66 Scorerpunkte im Grunddurchgang der Alps Hockey League waren offenbar zu wenig: Toptalent Maxim Eliseev bekommt in der sich im Mega-Umbruch befindenden Kampfmannschaft der Eisbullen keine Chance und dockte in Schottland an. Für die „Krone“ geht dieser Abgang klar gegen die Klub-Philosophie.
Mit 66 Scorerpunkten war Maxim Eliseev in der vergangenen Alps-Hockey-League-Saison an 46 Prozent aller Grunddurchgangs-Tore der RB Juniors direkt beteiligt. Der 20-Jährige war nicht nur innerhalb der Truppe der absolute Ausnahmespieler, sondern lehrte auch die Gegner das Fürchten.
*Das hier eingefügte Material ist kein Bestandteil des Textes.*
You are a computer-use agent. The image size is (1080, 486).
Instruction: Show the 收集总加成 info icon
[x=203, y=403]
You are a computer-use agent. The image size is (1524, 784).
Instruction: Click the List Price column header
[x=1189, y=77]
Ein Toptalent, das vor seinem Wechsel in die Akademie beim finnischen Traditionsklub Jokerit eine Topausbildung genoss und an der Salzach sein ganzes Können unter Beweis stellte, lässt man nun überraschend nach Schottland ziehen. Bei den Dundee Stars unterschrieb der Angreifer einen Einjahresvertrag. „Den Talenten auf größter Bühne eine Chance geben“, lautet ein Motto, das man im RB-Imperium in puncto Nachwuchsarbeit nur zu oft hört.
Womit sich die Frage stellt: Wie viel besser hätte ein Bewerbungsschreiben eines Youngsters aussehen müssen, um sich in der Kampfmannschaft der Eisbullen ein Platzerl zu ergattern?
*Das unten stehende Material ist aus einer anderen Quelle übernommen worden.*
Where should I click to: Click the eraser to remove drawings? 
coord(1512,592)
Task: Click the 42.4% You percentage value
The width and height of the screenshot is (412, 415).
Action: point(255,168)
Eliseev war eines der größten Eisbullen-Juwele
Eliseev hätte beim einstigen Serienmeister, der sich aktuell im Mega-Umbruch befindet, eine Importstelle besetzt. Aktuell sind nur vier Legionärsplätze belegt, an Spieltagen dürfen es bis zu zehn sein. Das Risiko der Eisbullen hätte sich daher in Grenzen gehalten.
Auch das Alter darf keine Rolle spielen. Eliseev war eines der größten Juwele der letzten Jahre. Der Abgang widerspricht damit klar der Bullen-Philosophie!